There should have been a reaper there, standing beside her, holding her hand. Telling her it was going to be okay, the way Greg had told Marco Reyes-Ybarra it was going to be okay.
But Greg had been thirty yards away with his knees on the asphalt and his hands on Dustin's face, and he hadn't even remembered Jessica existed until the window was closed.
What kind of reaper was he?
Greg tried to shake the thought.
He had to find his clipboard. This was where he'd set it down.
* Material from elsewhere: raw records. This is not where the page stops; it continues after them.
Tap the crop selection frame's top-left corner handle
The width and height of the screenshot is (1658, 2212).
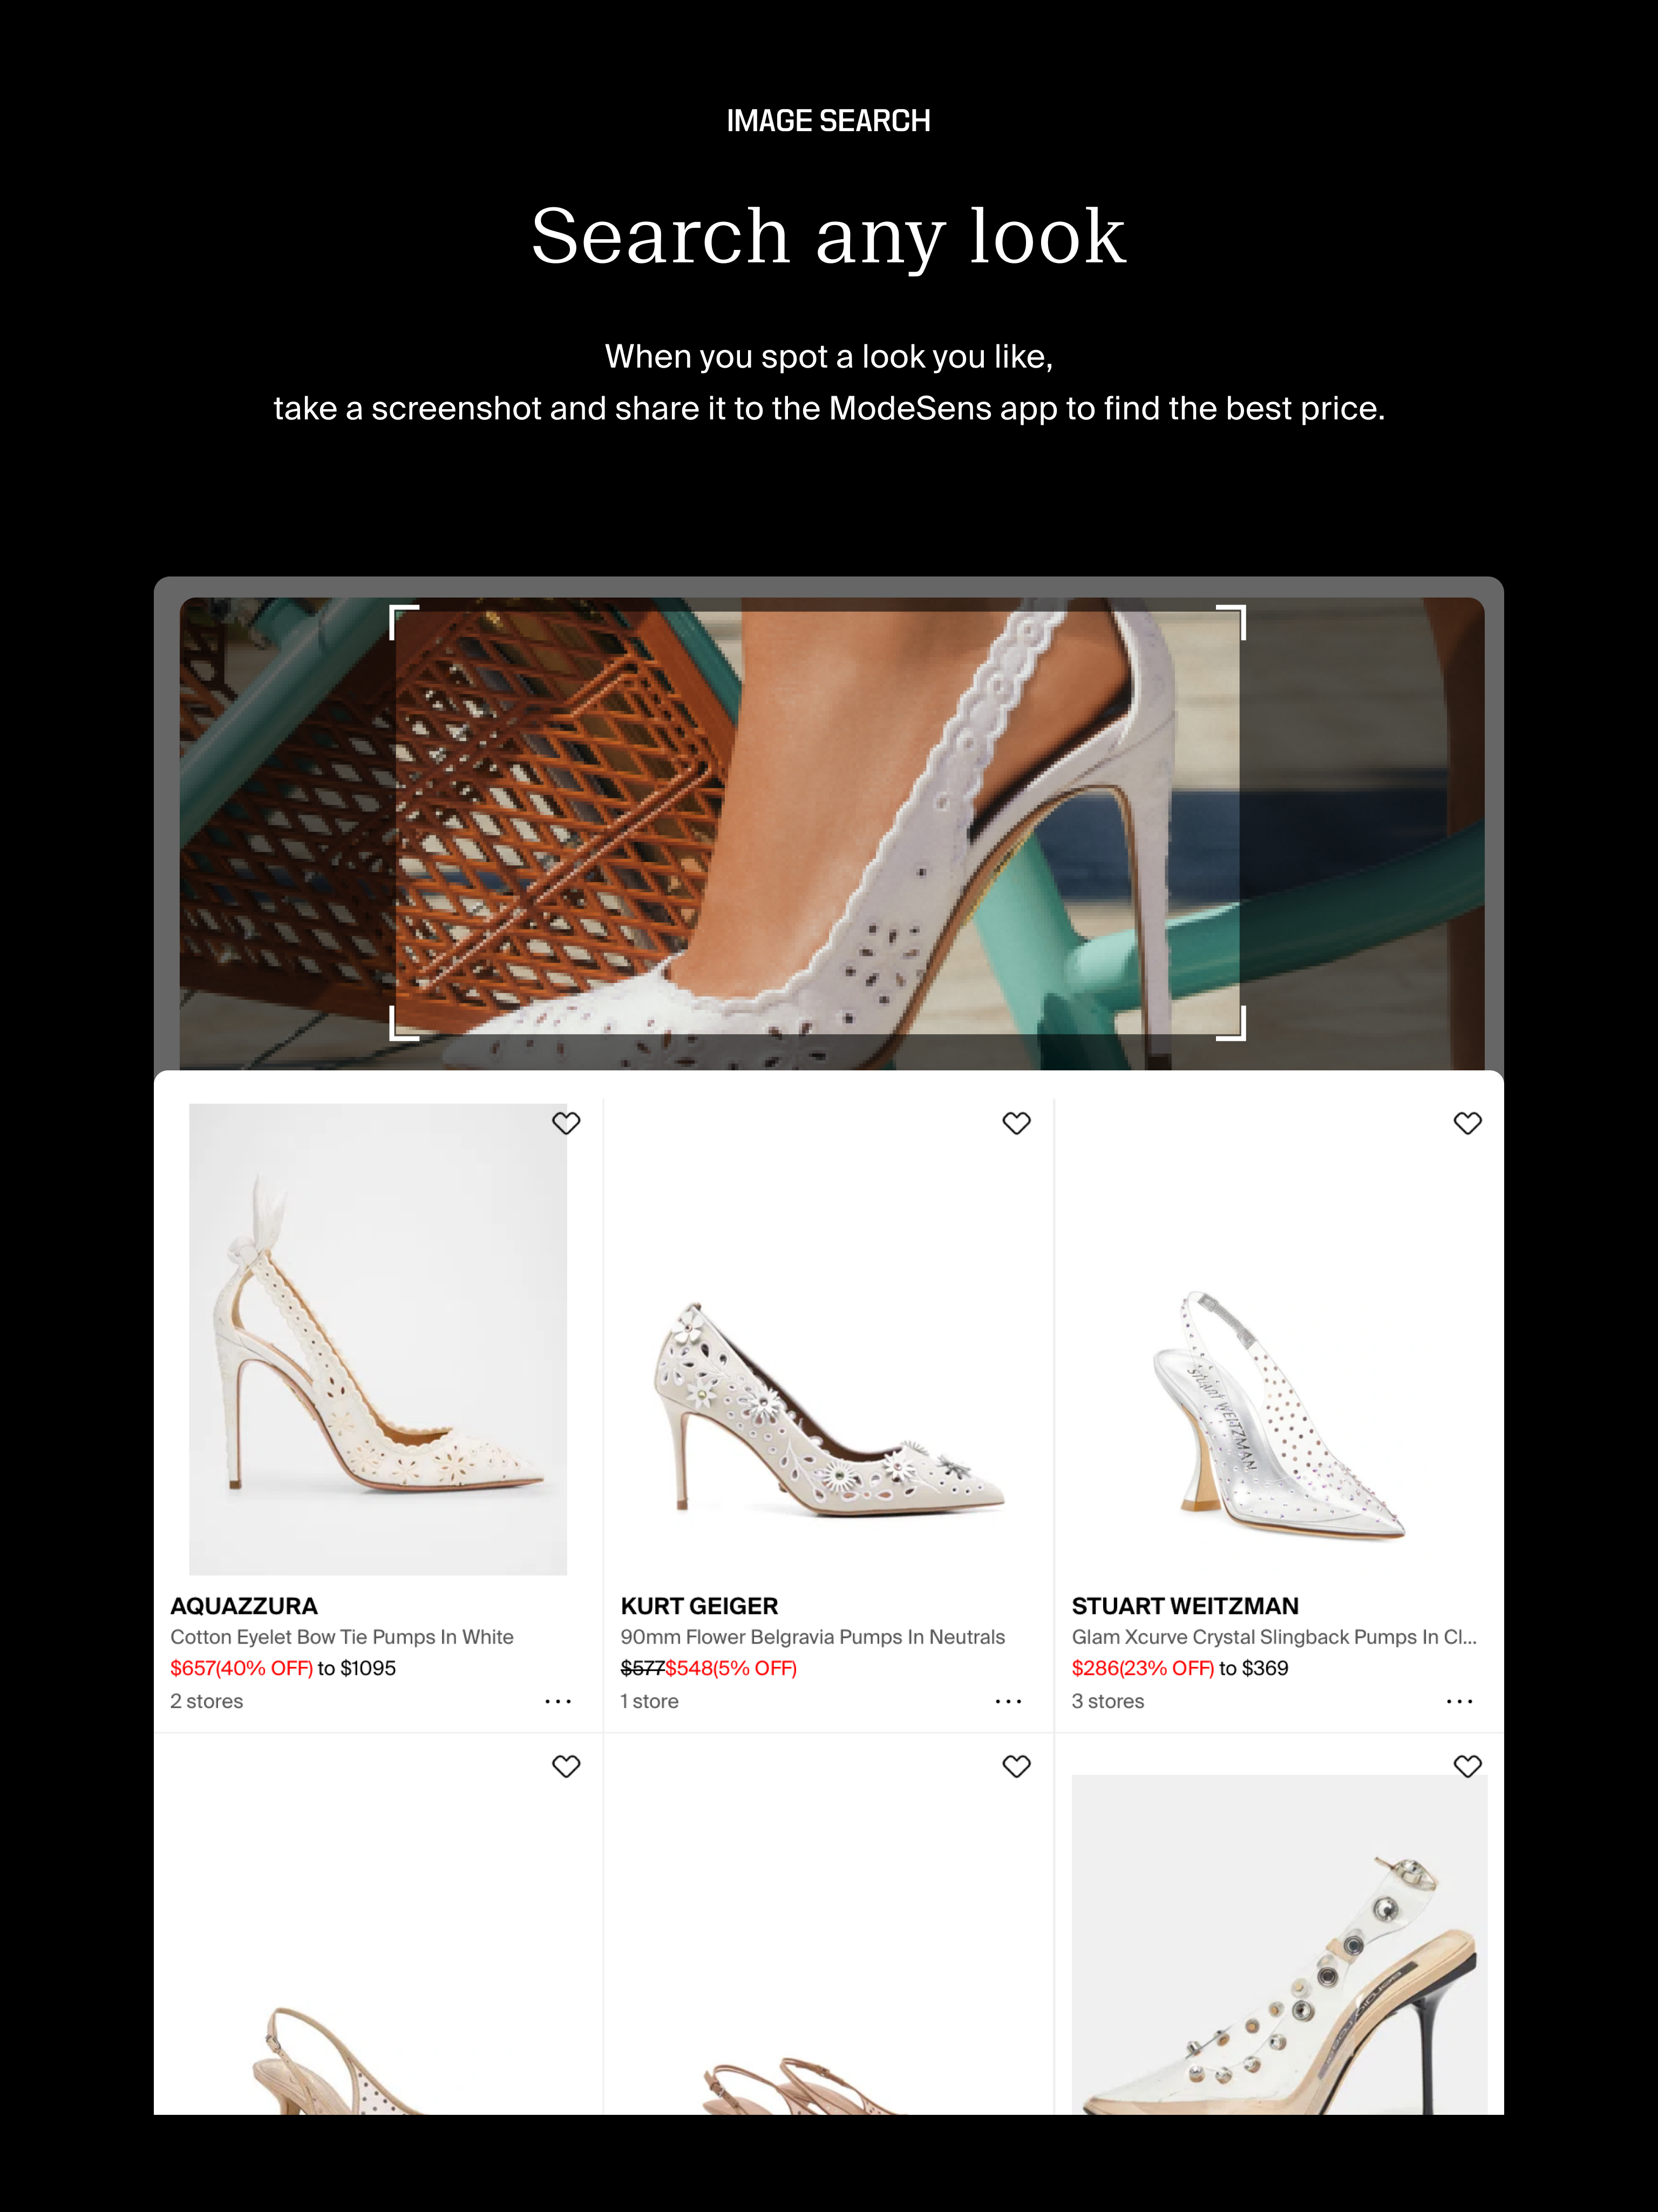[403, 621]
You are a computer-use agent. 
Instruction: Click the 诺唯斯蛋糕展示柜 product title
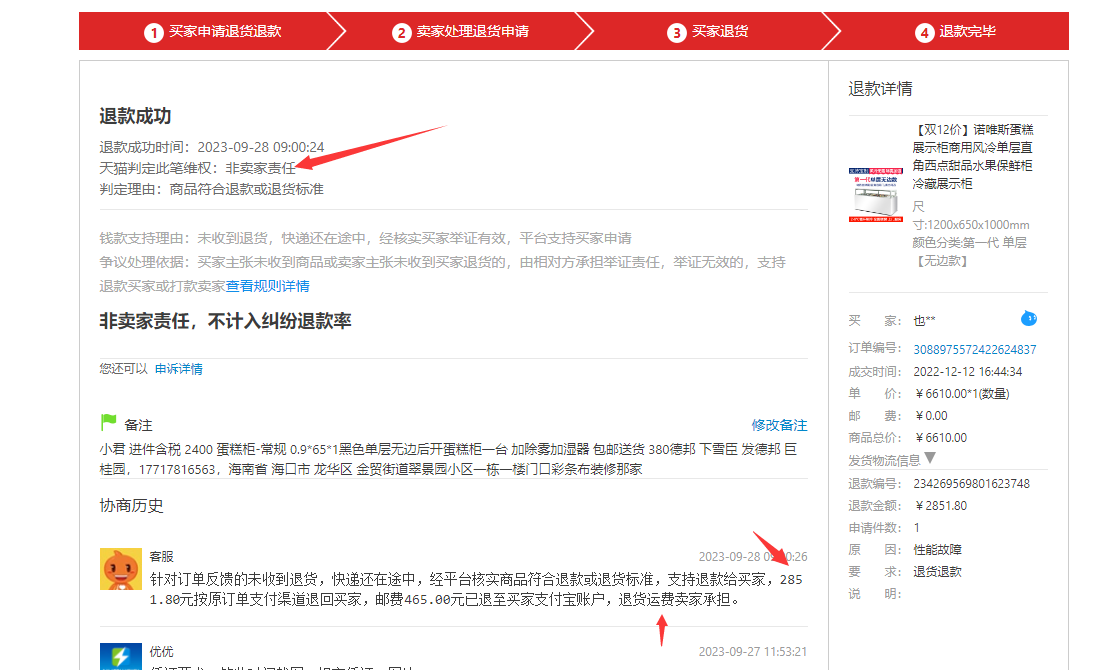tap(972, 157)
But it wasn't here anymore.
Greg looked left. Right. He walked ten paces south and ten paces north. He checked the shoulder and the grass beyond it.
Nothing.
Had someone taken it?
But why would they?
And what was Greg going to do now?
Without his clipboard, he would have to return to HQ.
Was that why it wasn't here anymore? Because Morrith wanted him to come back and face him?
Panic rose like a sharp, prickly thing in Greg's throat. There was nothing he could say to his supervisor. No way he could explain—
“Looking for this?”
Greg spun around.
A man was sitting on the guardrail ten feet away, holding Greg's clipboard.
He hadn't been there a second ago. Greg was certain of that. He'd walked past that exact stretch of guardrail moments ago and it had been empty.
The man looked ordinary enough. Early thirties. Brown hair, brown eyes. He was wearing slacks and a button-down shirt and a bow tie patterned with… were those small rubber ducks?
“Who are you?” Greg asked.
“Noah,” the man said pleasantly. “And you're Grigoreth, aren't you? Field Reaper, first solo assignment. Currently...” He glanced at Greg's translucent hands. “Having a rough week.”
“How do you have my clipboard?”
“I picked it up.” Noah turned the clipboard over in his hands, examining it with casual interest. “You left it on a highway. That seemed careless for someone whose bodily stability depends on it.”
“I was—” Greg stopped. He'd been about to say I was dealing with an emergency, but the emergency had been Dustin, and explaining that to a stranger felt like exposing a wound. “I need it back. Please.”
“Of course.” Noah didn't hand it over. “In a moment.”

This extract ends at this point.